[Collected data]
Start of Block

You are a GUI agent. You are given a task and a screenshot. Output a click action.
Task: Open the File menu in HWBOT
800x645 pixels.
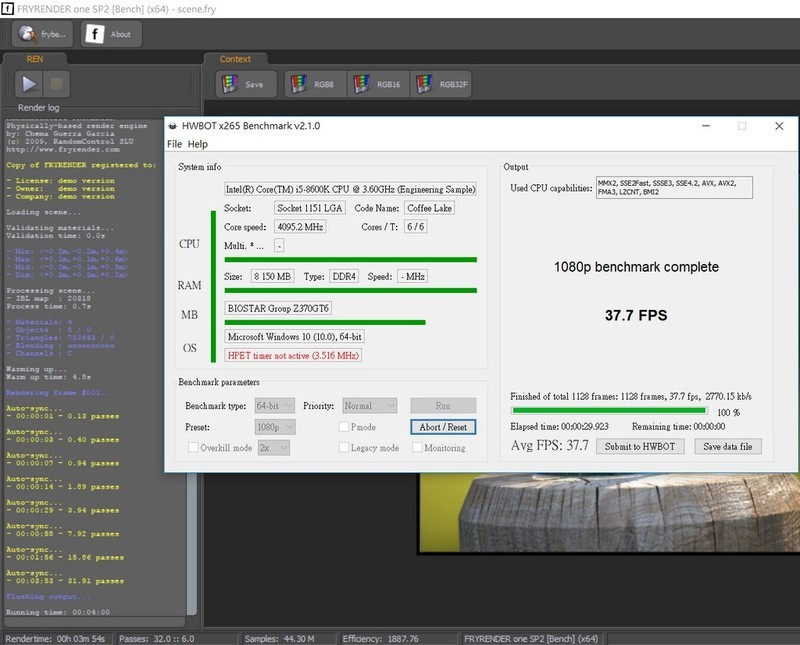175,145
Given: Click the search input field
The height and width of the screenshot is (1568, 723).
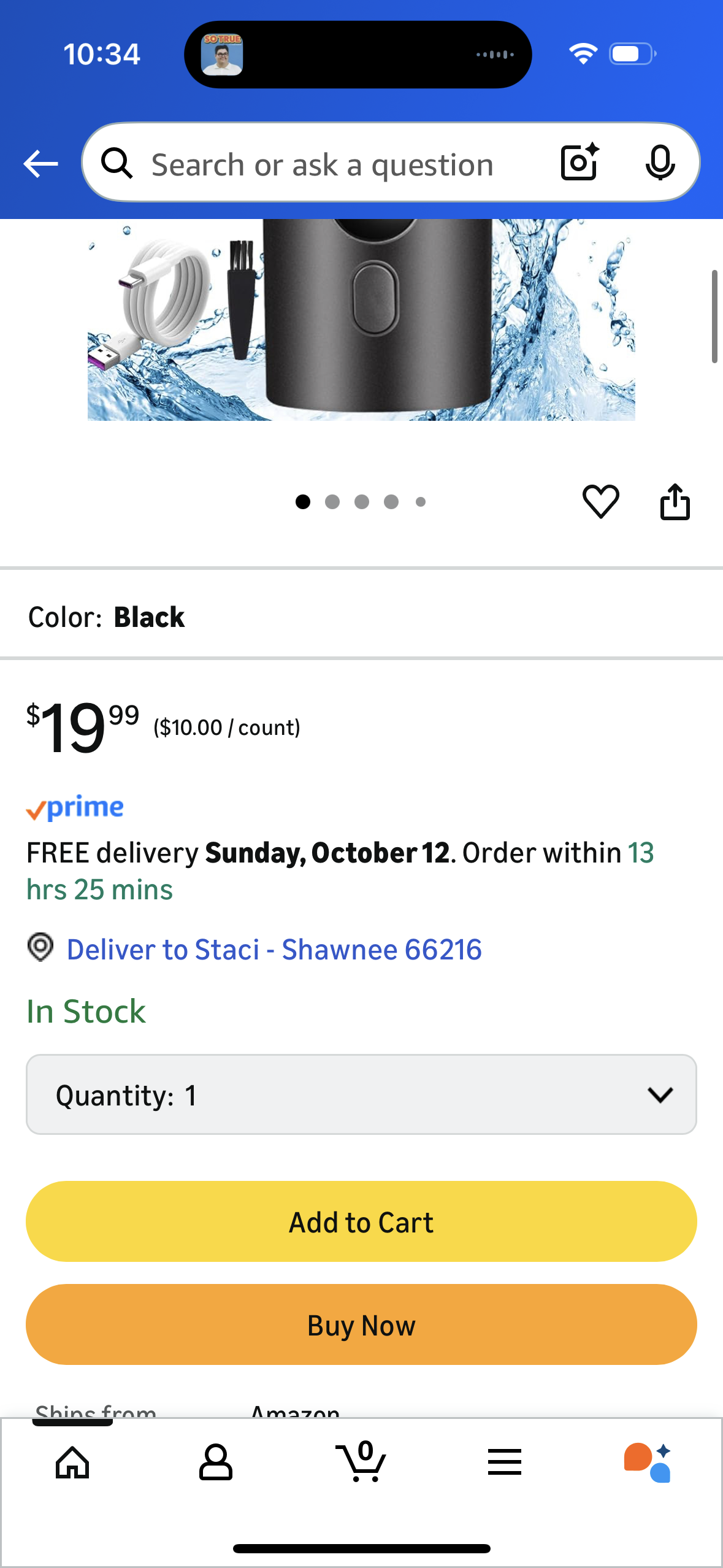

End of Block

# Problem to solve
Word for word, restate the lines from the line with "800x645 pixels." through the last line of the entries, and nothing beyond them. Omit pictures.

# Problem solution
800x645 pixels.
175,145
Given: Click the search input field
The height and width of the screenshot is (1568, 723).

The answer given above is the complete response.